New black-hole mass estimates are presented for a sample of 72 AGN covering three decades in optical luminosity .
Using a sub-sample of Seyfert galaxies , which have black-hole mass estimates from both reverberation mapping and stellar velocity dispersions , we investigate the geometry of the AGN broad-line region ( BLR ) .
It is demonstrated that a model in which the orbits of the line-emitting material have a flattened geometry is favoured over randomly orientated orbits .
Using this model we investigate the M _ { bh } - L _ { bulge } relation for a combined 90-object sample , consisting of the AGN plus a sample of 18 nearby inactive elliptical galaxies with dynamical black-hole mass measurements .
It is found that , for all reasonable mass-to-light ratios , the M _ { bh } - L _ { bulge } relation is equivalent to a linear scaling between bulge and black-hole mass .

> _EXERCISES TO COMPLETE_:
**A.** Answer these questions from the black-hole mass abstract:
(i) How many AGN make up the sample with new black-hole mass estimates?
(ii) What orbital geometry for the line-emitting material is favored over randomly oriented orbits?
(iii) How many nearby inactive elliptical galaxies join the AGN in the combined sample?
**B.** Resume the black-hole mass abstract after its final sentence, adding a few sentences in the same style.
The material after the black-hole mass abstract plays no part in this.

> _GIVEN INFORMATION_:
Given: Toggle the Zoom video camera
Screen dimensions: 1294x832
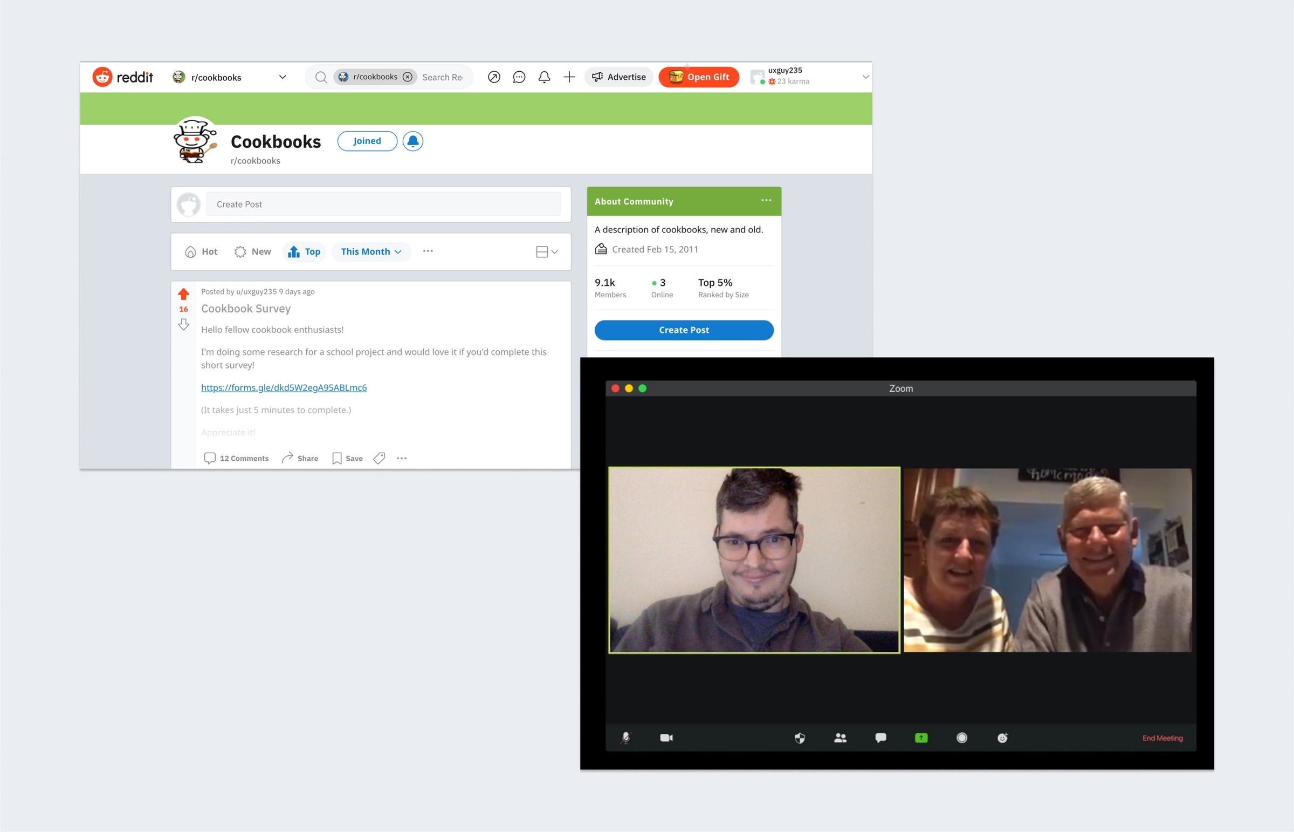Looking at the screenshot, I should pyautogui.click(x=666, y=738).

> _OUTPUTS IN ORDER_:
**A.**
(i) 72
(ii) A flattened geometry
(iii) 18

**B.**
The best-fitting normalization of the M _ { bh } - M _ { bulge } relation is found to be M _ { bh } = 0.0012 M _ { bulge } , in agreement with recent black-hole mass studies based on stellar velocity dispersions .
Furthermore , the scatter around the M _ { bh } - L _ { bulge } relation for the full sample is found to be significantly smaller than has been previously reported ( \Delta \log M _ { bh } = 0.39 dex ) .
Finally , using the nearby inactive elliptical galaxy sample alone , it is shown that the scatter in the M _ { bh } - L _ { bulge } relation is only 0.33 dex , comparable to that of the M _ { bh } - \sigma relation .
These results indicate that reliable black-hole mass estimates can be obtained for high redshift galaxies .